Il y avait, dans Le Monde, seul journal à peu près à ne pas être en grève, des témoignages extraordinaires : les gens, d’un immeuble à l’autre, des voisins de palier, des inconnus d’hier, des jeunes et des vieux, des prolos et des profs d’université, des paysans et des journalistes se parlaient, s’engueulaient, se disputaient dans les rues jonchées des pavés de la nuit d’émeute passée, des épaves de voitures calcinées, dans l’odeur âcre et persistante des lacrymogènes. Et puis, on ne saura sans doute jamais pourquoi, les étudiants, épuisés par les nuits d’émeutes et de batailles farouches avec les CRS, ont été rejoints, spontanément et au nez et à la barbe des organisations syndicales, par les ouvriers des usines de France, les gens de l’ORTF, les footballeurs et les artistes, les cinéastes et les comédiens, les écrivains et les poètes, les gens de peu et les concierges, les toubibs et les infirmières, les rêveurs et tous les autres. Dans les cabinets des ministères vides de fonctionnaires, on faisait les cartons, on vidait les placards, on brûlait les archives, on se préparait à la fuite ou à l’exil et le Général-Président de la République se taisait ou parlait pour ne rien dire sinon que « la réforme, oui, la chienlit, non ! » Et partout, de plus en plus, dans toutes les villes, toutes les provinces et tous les départements, on débattait, discutait, à n’en plus finir. Il y avait un soleil du tonnerre de dieu et les mots brillaient comme le diamant.

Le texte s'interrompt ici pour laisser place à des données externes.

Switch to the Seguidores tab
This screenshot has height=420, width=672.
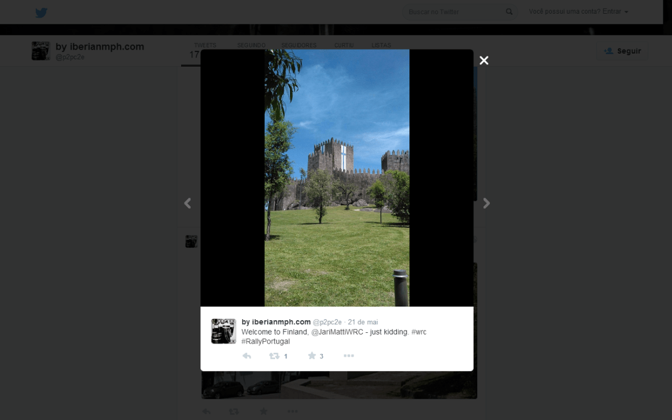(298, 46)
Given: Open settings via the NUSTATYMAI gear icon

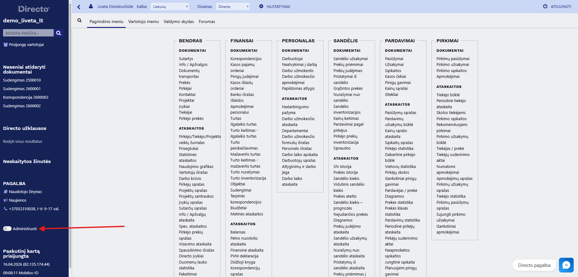Looking at the screenshot, I should (261, 6).
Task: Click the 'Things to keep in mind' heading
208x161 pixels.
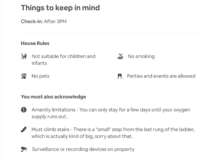Action: coord(60,8)
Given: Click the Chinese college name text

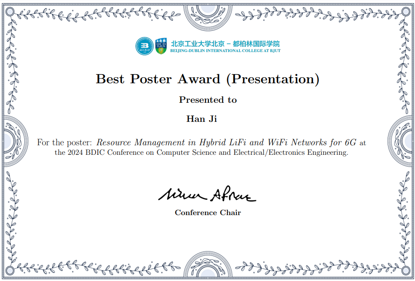Looking at the screenshot, I should click(225, 43).
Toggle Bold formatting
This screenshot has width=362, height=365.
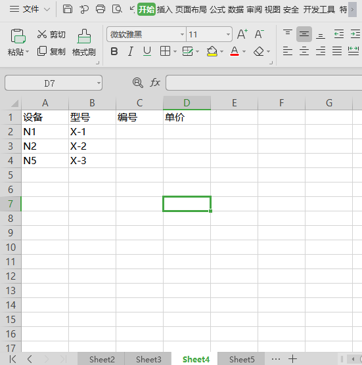tap(114, 51)
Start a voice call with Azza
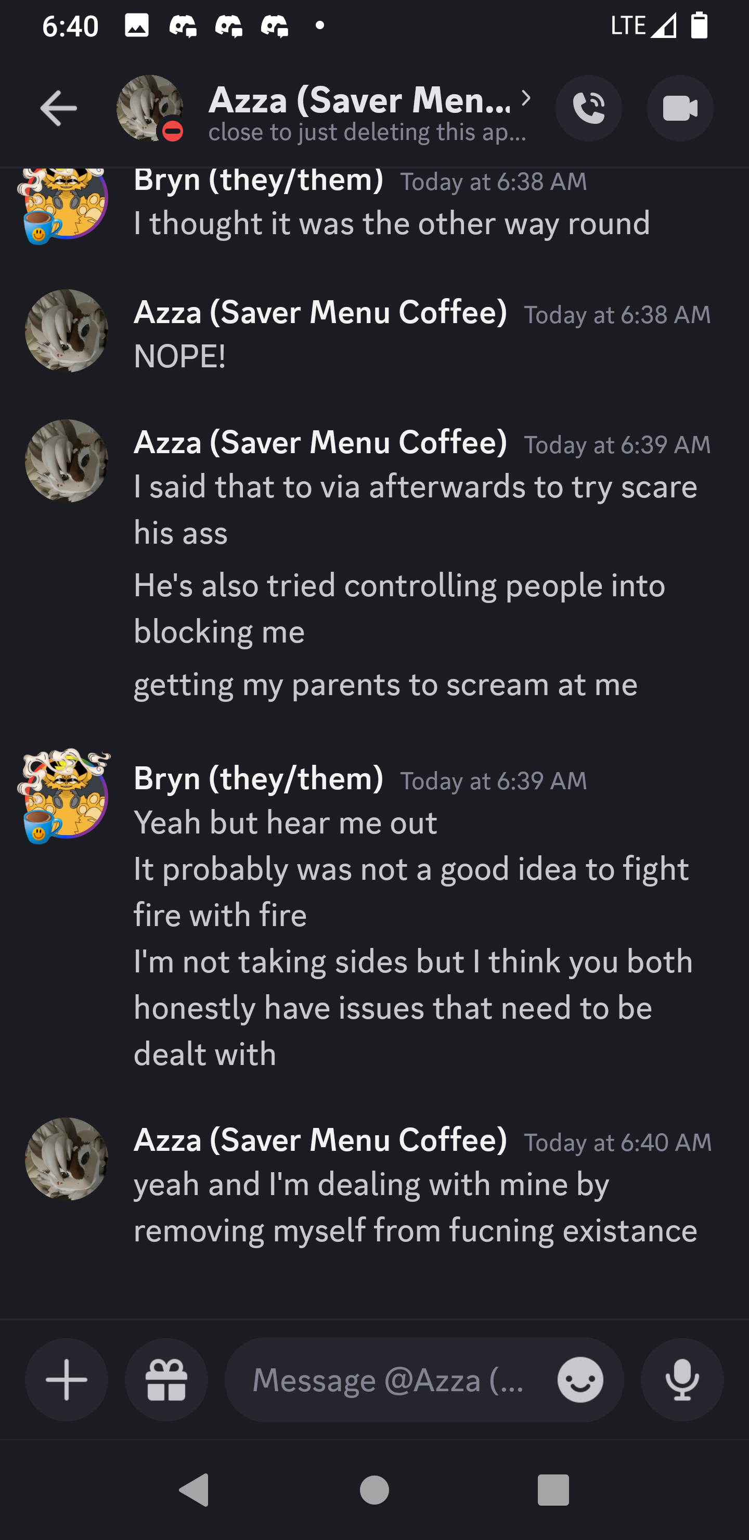This screenshot has width=749, height=1540. pyautogui.click(x=588, y=108)
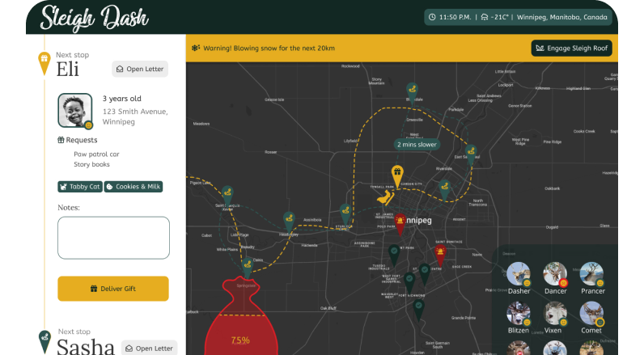Click the red gift sack 75% progress
This screenshot has height=355, width=644.
(240, 323)
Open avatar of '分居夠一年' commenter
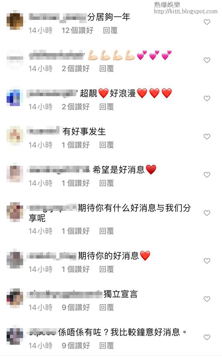 (x=15, y=21)
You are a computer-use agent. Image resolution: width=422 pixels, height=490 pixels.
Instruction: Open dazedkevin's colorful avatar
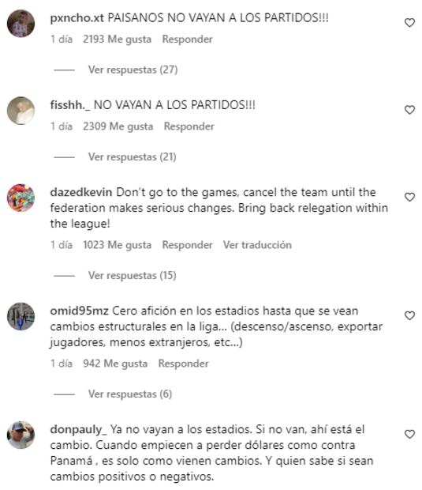pyautogui.click(x=21, y=198)

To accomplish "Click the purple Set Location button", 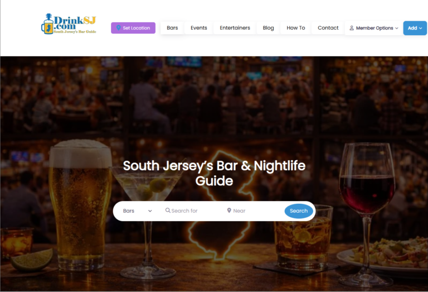I will tap(133, 28).
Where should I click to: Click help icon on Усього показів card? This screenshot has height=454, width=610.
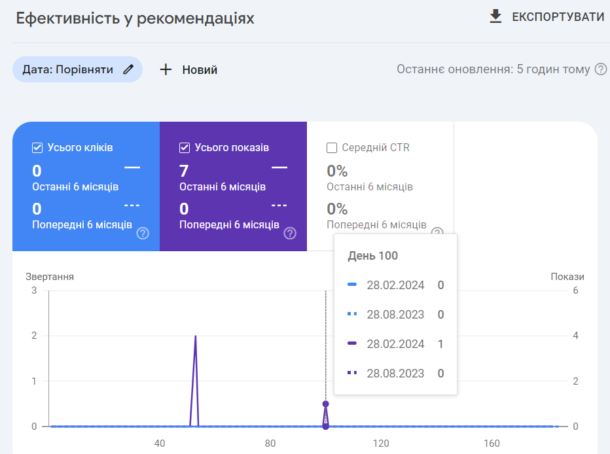(x=289, y=232)
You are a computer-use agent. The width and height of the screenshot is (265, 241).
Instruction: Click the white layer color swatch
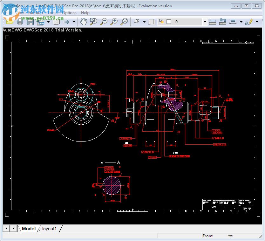[169, 22]
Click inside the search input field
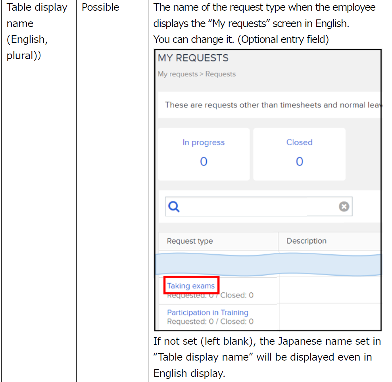 pos(258,206)

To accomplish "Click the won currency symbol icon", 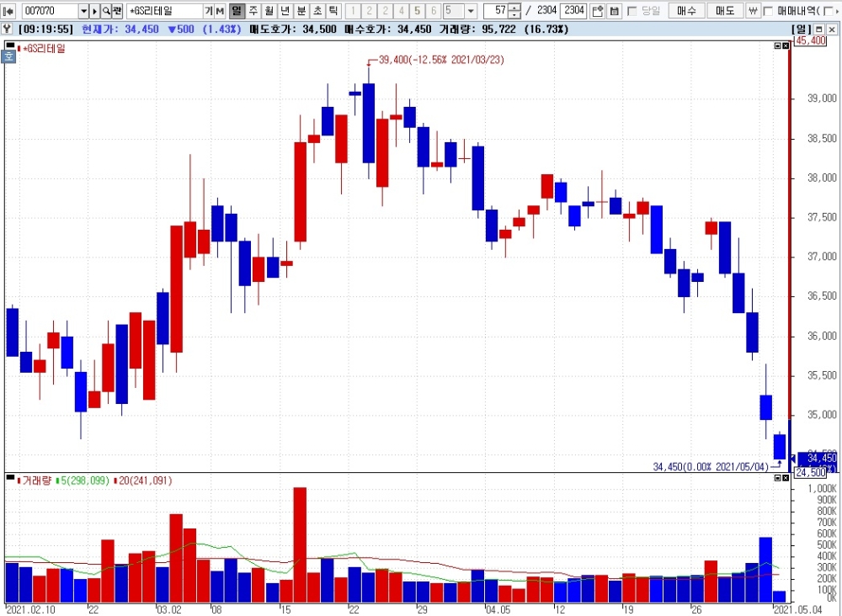I will click(x=753, y=11).
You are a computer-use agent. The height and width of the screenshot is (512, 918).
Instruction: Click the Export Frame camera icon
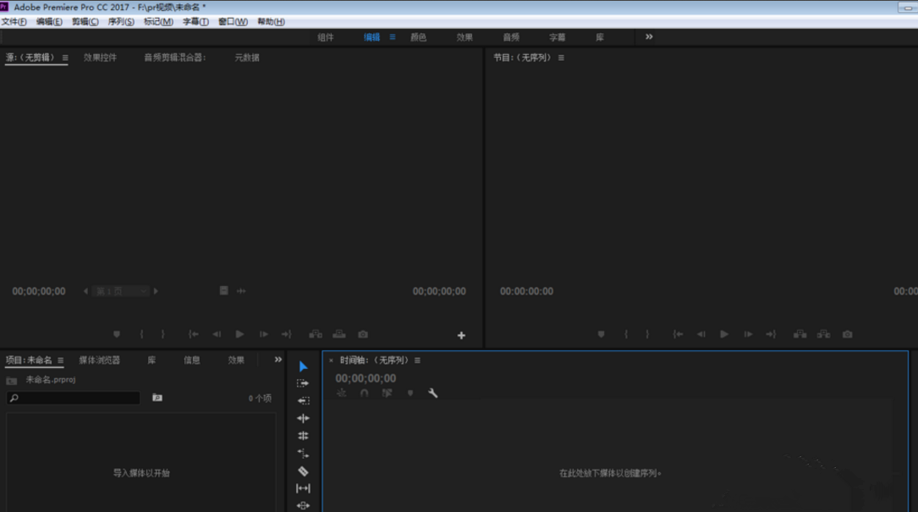(846, 334)
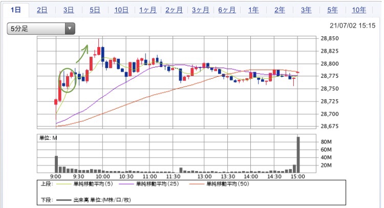This screenshot has height=208, width=384.
Task: Switch to the 1ヶ月 tab
Action: click(x=147, y=10)
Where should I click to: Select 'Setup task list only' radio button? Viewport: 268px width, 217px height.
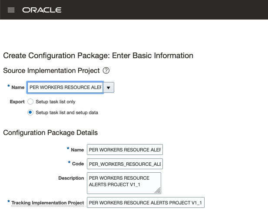pyautogui.click(x=30, y=102)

Les mots : Égalité. Solidarité. Unité. Fraternité, sortant des milliers de gorges de rassemblements inouïs ; du jamais vu depuis 1936. Les mots sur les murs, sur les centaines d’affiches qui sortaient des ateliers des beaux-arts, les mots, les idées, les envies, les espoirs et les rêves ; les mots, partout. Dans les ateliers, les bureaux, les écoles, les universités et les usines occupées, ça riait, palabrait et chantait sur tous les tons. Et des millions de grévistes prêts à aller jusqu’au bout. Au bout de quoi ? On ne le savait pas, on ne voulait pas le savoir, on allait bien voir, le temps ne comptait plus, il s’écoulait comme un torrent formidable qui charriait les idées et les concepts, les projets fous et les milliers d’utopies qui poussaient partout dans un désordre merveilleux. Moi, j’étais une éponge. J’absorbais tout, je me nourrissais avec une avidité émerveillée. Il se passait quelque chose. Quelque chose de proprement inouï, d’invraisemblable, quelque chose de colossal. Un mois plus tôt, Le Monde titrait : « La France s’ennuie ». Et une colère joyeuse et enthousiaste avait suivi, contre toute attente. Encore que. L’année d’avant avait vu se multiplier les grèves spontanées dans plusieurs centres de production de l’hexagone, les affrontements violents entre jeunes ouvriers et les forces de l’ordre étaient monnaie courante et les situationnistes avaient publié, à Strasbourg, aux frais de l’UNEF, le fameux De la misère en milieu étudiant à des milliers d’exemplaires.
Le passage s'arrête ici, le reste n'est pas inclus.